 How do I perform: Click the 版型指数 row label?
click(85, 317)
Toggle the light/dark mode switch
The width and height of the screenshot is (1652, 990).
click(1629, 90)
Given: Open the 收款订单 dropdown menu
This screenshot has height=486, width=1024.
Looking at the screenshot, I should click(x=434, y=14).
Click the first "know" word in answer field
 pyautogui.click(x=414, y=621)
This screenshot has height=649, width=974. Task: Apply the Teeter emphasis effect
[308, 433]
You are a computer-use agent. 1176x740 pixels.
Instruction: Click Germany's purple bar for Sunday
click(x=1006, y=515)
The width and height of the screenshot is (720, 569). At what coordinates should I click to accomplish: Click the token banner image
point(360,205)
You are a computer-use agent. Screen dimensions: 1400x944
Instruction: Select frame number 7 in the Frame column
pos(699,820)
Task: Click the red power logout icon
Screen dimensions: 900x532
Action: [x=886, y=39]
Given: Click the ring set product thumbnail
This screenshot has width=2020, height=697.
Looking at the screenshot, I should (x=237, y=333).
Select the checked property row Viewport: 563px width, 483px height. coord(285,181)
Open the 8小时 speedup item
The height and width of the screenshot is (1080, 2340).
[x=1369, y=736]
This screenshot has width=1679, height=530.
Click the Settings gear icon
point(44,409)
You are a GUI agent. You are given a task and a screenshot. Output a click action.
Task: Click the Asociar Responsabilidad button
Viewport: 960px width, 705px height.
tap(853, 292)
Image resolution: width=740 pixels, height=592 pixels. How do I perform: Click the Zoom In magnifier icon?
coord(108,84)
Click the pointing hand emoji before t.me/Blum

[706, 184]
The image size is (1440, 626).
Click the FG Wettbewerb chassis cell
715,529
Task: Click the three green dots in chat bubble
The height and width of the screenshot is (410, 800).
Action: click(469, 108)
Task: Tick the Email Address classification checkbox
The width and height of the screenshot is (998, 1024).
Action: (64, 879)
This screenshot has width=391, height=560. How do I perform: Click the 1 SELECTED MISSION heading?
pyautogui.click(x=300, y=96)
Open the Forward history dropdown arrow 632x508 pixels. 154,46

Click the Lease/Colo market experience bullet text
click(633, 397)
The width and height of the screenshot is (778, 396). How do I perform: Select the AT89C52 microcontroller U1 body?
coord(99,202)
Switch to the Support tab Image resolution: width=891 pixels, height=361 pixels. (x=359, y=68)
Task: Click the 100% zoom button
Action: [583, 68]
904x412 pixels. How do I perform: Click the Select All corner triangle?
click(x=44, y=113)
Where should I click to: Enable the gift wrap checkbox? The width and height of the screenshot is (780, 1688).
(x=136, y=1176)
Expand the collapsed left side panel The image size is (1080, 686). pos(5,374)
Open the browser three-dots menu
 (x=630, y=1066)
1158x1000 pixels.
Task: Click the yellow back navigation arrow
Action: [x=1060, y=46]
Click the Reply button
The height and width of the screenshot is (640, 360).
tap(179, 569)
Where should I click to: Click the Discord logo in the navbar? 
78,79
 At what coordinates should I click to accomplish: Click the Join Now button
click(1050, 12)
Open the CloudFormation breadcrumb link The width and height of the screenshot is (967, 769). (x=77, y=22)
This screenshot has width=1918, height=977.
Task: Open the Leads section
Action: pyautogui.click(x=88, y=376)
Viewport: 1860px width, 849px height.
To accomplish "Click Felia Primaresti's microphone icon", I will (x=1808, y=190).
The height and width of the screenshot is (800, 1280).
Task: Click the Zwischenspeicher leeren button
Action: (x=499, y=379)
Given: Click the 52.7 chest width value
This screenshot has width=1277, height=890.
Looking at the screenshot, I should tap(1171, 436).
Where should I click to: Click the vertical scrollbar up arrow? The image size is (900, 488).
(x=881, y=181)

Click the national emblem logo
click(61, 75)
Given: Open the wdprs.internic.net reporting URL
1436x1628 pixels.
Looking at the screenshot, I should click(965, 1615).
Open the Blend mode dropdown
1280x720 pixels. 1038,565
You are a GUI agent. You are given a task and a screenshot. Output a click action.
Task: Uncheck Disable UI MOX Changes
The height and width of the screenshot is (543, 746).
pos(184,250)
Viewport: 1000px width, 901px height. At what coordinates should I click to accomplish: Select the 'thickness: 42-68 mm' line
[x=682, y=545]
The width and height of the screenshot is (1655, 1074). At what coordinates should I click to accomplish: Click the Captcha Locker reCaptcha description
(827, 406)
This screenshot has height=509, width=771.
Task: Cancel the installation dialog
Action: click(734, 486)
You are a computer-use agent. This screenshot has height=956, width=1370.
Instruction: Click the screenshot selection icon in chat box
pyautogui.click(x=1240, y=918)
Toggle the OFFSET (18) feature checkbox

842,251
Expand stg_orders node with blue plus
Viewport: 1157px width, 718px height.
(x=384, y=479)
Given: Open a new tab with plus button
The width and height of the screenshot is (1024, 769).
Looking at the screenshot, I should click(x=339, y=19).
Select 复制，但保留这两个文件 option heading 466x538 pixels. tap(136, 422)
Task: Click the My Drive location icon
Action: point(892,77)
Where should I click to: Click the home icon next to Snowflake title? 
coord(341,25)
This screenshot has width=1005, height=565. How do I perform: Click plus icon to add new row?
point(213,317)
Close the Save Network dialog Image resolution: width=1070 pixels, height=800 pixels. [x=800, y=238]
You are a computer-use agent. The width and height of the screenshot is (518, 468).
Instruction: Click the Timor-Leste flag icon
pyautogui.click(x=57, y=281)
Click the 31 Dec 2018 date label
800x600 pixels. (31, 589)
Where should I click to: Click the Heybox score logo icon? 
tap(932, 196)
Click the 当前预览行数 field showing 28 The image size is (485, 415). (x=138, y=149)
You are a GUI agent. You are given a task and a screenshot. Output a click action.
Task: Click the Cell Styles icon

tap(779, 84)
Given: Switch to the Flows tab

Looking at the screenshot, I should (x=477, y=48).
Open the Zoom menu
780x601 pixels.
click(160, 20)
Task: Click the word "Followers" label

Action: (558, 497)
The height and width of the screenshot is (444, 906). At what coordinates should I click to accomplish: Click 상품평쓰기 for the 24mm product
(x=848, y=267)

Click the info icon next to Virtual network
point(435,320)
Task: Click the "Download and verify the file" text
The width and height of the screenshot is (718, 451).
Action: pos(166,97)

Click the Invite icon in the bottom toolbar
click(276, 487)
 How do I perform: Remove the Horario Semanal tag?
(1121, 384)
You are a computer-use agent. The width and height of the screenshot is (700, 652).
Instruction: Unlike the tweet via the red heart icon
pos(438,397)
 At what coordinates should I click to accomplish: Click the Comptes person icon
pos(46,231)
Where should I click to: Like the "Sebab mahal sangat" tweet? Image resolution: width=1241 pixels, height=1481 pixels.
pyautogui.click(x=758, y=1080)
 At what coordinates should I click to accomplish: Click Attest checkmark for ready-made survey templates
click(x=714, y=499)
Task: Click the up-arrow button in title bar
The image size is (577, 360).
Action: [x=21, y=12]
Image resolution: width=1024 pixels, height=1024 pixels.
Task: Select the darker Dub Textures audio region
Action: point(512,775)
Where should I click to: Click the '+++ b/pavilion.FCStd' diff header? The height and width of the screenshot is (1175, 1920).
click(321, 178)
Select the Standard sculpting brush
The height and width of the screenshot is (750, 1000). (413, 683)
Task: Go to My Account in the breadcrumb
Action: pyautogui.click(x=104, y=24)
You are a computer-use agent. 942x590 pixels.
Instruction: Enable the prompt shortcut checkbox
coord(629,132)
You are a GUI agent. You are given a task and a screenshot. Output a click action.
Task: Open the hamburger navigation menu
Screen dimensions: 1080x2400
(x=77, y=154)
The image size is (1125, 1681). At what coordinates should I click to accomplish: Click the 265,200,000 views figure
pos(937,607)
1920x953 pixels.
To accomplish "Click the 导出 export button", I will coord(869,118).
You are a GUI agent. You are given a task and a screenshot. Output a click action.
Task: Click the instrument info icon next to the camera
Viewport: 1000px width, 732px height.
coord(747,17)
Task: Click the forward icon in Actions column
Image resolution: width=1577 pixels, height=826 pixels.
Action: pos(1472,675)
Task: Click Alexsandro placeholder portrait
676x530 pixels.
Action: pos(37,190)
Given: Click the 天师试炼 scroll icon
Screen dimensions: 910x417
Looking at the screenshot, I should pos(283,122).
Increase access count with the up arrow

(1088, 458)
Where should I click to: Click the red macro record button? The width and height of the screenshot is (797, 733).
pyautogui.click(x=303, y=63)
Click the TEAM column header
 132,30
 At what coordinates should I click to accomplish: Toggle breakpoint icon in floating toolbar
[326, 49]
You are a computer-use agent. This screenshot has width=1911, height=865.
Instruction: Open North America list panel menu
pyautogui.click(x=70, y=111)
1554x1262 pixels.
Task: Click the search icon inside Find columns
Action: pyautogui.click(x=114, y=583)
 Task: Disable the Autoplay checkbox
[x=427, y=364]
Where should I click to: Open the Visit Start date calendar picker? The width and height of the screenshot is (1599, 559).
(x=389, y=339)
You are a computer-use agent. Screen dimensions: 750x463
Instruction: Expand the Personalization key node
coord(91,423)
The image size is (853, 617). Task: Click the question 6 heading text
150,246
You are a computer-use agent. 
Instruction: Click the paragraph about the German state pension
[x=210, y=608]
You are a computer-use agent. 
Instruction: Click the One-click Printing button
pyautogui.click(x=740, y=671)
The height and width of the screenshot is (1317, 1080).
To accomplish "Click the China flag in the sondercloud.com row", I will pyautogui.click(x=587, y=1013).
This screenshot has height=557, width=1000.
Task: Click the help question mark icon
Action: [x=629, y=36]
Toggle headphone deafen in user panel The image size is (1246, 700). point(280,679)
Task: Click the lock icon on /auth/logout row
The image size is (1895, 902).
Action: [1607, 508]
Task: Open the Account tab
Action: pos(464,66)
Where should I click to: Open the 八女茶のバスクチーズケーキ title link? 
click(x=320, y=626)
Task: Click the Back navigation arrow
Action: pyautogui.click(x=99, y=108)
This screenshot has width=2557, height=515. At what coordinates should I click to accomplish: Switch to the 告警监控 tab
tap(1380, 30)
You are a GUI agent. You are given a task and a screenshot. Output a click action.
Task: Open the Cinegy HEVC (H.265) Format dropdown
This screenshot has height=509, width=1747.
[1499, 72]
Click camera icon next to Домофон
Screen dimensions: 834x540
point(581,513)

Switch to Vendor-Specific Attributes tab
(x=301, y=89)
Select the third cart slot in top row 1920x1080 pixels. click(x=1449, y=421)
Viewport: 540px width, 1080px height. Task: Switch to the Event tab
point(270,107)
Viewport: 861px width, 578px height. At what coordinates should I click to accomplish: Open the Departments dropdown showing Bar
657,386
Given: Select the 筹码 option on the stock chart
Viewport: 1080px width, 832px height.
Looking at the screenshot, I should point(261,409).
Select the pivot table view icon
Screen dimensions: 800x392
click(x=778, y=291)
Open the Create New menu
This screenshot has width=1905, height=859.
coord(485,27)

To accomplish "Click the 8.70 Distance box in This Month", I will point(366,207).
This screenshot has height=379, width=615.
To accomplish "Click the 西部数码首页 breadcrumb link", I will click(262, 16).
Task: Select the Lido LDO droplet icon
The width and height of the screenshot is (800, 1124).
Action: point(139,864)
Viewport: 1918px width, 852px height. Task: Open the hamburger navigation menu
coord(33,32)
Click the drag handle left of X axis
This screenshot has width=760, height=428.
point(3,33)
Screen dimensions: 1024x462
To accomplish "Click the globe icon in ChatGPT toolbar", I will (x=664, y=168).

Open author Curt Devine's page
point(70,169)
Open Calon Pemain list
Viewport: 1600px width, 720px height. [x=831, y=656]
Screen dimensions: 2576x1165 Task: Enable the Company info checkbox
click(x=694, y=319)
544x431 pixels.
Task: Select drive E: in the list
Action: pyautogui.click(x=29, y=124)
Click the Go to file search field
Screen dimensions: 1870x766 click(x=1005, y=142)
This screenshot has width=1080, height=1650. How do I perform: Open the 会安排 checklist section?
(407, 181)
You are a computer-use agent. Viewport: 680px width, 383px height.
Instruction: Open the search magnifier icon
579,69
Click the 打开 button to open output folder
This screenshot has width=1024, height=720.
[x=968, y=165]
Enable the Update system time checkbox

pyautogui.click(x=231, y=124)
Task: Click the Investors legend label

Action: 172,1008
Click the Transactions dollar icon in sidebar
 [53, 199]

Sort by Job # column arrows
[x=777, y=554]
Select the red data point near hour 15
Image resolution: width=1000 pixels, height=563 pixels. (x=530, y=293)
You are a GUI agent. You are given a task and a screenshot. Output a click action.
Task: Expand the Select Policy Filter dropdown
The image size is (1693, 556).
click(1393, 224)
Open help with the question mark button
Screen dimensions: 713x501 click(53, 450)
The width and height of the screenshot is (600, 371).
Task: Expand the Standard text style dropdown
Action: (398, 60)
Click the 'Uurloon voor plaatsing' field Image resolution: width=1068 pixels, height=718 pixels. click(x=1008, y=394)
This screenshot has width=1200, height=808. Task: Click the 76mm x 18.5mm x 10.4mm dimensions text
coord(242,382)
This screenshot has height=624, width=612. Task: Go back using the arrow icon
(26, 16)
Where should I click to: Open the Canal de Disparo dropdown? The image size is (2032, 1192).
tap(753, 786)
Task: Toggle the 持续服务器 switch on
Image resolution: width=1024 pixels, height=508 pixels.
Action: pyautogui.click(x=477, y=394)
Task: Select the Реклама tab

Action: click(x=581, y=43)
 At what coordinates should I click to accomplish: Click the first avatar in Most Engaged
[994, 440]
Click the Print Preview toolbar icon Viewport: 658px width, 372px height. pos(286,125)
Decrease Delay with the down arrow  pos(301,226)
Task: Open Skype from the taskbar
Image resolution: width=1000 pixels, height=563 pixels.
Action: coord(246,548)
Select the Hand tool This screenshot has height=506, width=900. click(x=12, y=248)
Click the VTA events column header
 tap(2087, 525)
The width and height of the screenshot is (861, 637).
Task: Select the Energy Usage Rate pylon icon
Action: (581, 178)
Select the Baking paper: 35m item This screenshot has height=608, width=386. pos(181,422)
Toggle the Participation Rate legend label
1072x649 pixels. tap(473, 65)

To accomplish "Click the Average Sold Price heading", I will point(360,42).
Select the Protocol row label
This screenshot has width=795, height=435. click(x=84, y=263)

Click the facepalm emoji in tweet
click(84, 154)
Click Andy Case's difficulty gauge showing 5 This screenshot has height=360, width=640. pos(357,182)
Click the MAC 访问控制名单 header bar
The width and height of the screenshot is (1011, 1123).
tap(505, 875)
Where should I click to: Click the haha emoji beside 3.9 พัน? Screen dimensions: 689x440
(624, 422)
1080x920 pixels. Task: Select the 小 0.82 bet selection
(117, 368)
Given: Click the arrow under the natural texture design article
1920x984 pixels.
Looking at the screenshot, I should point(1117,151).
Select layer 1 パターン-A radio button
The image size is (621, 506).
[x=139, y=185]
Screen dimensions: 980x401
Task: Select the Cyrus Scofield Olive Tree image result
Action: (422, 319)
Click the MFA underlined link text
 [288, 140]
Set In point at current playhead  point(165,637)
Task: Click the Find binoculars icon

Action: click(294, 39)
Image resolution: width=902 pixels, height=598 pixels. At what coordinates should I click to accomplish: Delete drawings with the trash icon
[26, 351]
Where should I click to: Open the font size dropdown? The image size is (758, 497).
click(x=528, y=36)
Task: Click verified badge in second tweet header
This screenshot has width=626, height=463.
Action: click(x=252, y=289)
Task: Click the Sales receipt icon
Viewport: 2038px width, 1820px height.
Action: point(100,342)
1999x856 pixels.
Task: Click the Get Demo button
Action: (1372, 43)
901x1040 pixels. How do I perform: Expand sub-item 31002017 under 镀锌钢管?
* * * *
When you reach the line that contains "Given: Open the 收款订单 dropdown menu", stop; output it and every line before it from the start of the data, exactly as written.

Reply —
 How do I perform: Click the 版型指数 row label?
click(85, 317)
Toggle the light/dark mode switch
The width and height of the screenshot is (1652, 990).
click(1629, 90)
Given: Open the 收款订单 dropdown menu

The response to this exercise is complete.